Missbrauch: Dresdner Bistum korrigiert sich

Von Jens Schmitz*, Tobias Wolf und Ulrich Wolf
Freiburg/Dresden. Im Streit um einen mutmaßlichen Missbrauchsfall an einer Sächsin aus dem Jahr 1990 hat das Bistum Dresden-Meißen seine Angaben korrigiert. Demnach ist eine kirchenpolitisch heikle Vertuschungsuntersuchung gegen den Provinzial der deutsch-österreichischen Pallottiner-Provinz im Jahr 2020 doch zu Ergebnissen gelangt. Entgegen früheren Auskünften bestätigte das Ordinariat in Dresden nun, dass es in dem Verfahren einen Abschlussbericht mit Empfehlung zu einer Kontrolle des Pallottiner-Ordens gegeben habe.
Die Untersuchung war im März 2020 begonnen worden. Bislang hatte das Bistum dazu erklärt, das Verfahren sei „nicht zu Ende geführt“ worden. Es habe in der Sache weder Zwischen- noch Abschlussergebnisse gegeben; über einen Antrag auf Visitation sei nur „anfangs“ nachgedacht worden. Nach Recherchen von Badische-Zeitung.de und Sächsische.de lagen Bischof Heinrich Timmerevers der Abschlussbericht und die Empfehlung einer Visitation jedoch in der zweiten Novemberhälfte 2020 vor. Das hat die Pressestelle des Bistums nun eingeräumt. Anders als die Abschlussberichte zweier verwandter Untersuchungen sei dieses Material jedoch nicht an die Glaubenskongregation in Rom verschickt worden.

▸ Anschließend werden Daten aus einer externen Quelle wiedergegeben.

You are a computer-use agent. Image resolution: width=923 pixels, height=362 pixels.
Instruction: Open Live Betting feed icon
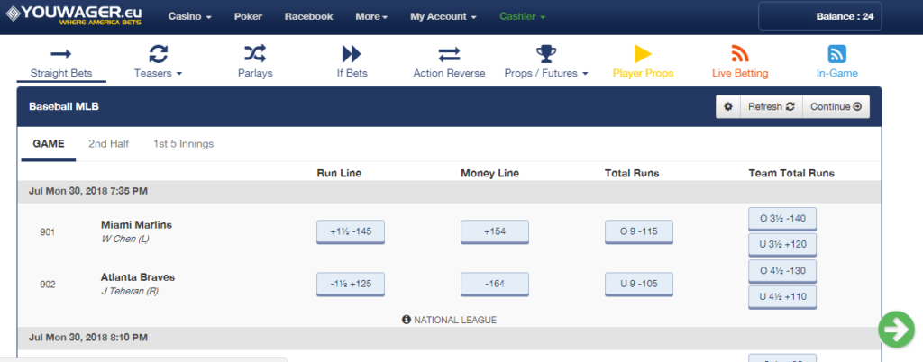click(740, 53)
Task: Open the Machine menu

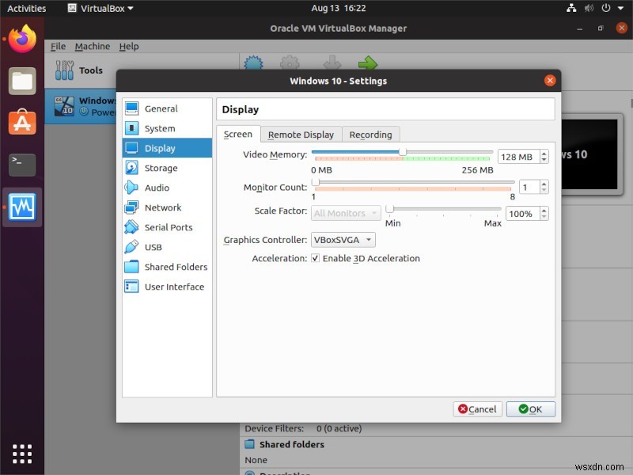Action: pyautogui.click(x=92, y=46)
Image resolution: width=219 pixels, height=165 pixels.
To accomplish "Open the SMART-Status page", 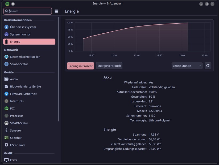I will [x=19, y=123].
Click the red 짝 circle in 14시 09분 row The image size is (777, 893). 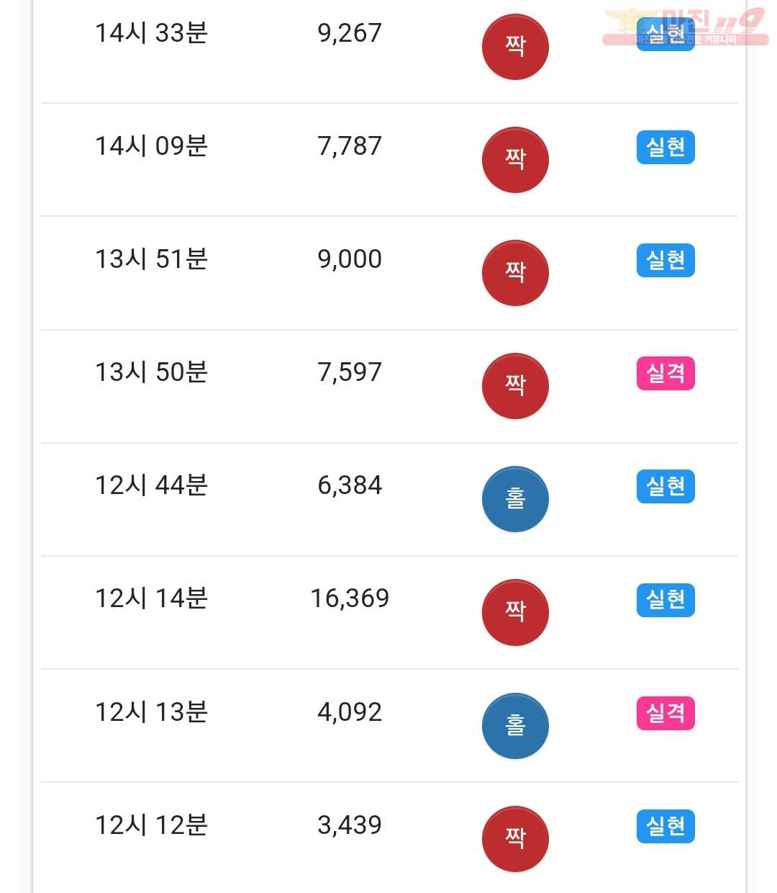[x=515, y=160]
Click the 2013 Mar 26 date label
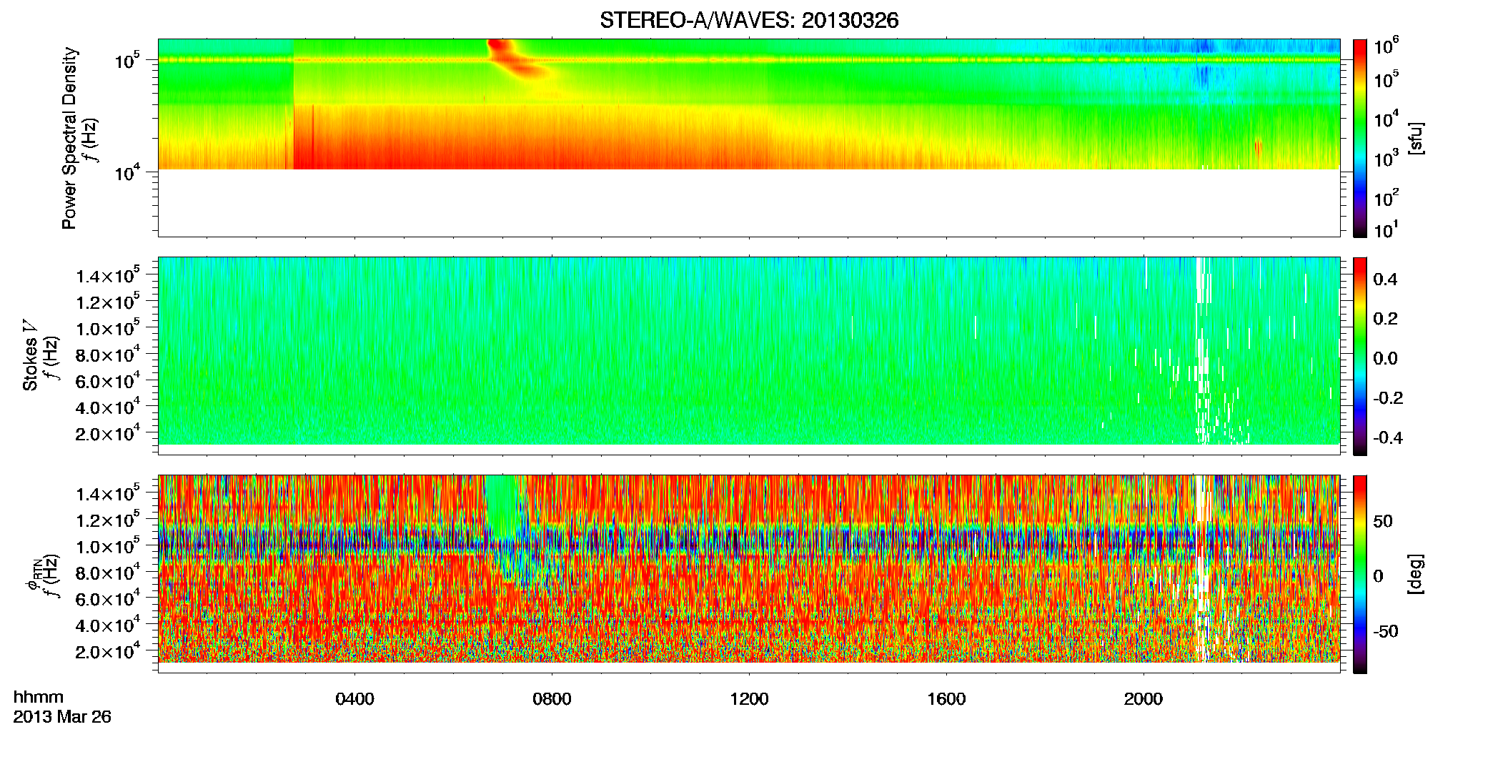This screenshot has width=1498, height=772. [62, 716]
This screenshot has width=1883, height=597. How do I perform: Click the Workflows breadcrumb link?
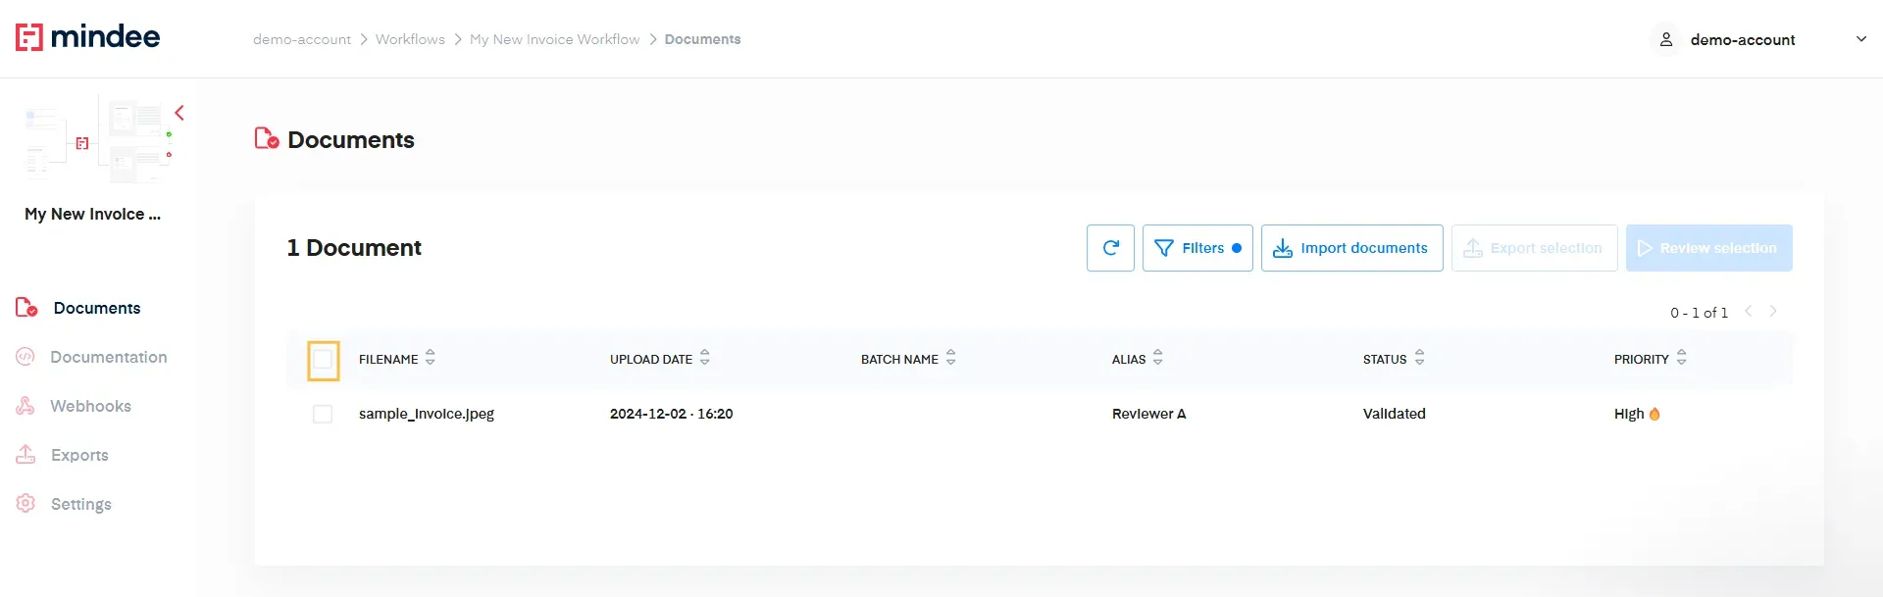click(x=410, y=39)

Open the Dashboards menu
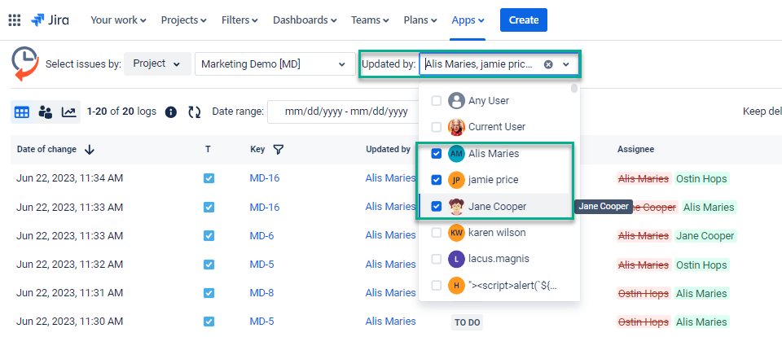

Zur Begründung erklärte das Bistum, der Bischof von Dresden-Meißen habe kein Visitationsrecht bei den Pallottinern, zumal der Orden im Bistum keine Niederlassung habe. „Es liegt in der Verantwortung des Generalrektorats, in dieser Causa tätig zu werden.“ Der der Vertuschung verdächtigte Pallottiner-Provinzial sei darüber ebenfalls nicht informiert worden, teilte die Pressestelle mit. „Ihm wurden aber mehrere Angebote unterbreitet, die Ergebnisse der Voruntersuchungen zu besprechen.“ Seinem Wohnsitzbistum Augsburg zwei Anlagen zu dem Bericht geschickt worden, darunter ein Dokument mit dem Titel „Zum Umgang mit Meldungen über Anhaltspunkte für sexuellen Missbrauch in der Herz-Jesu-Provinz der Pallottiner“.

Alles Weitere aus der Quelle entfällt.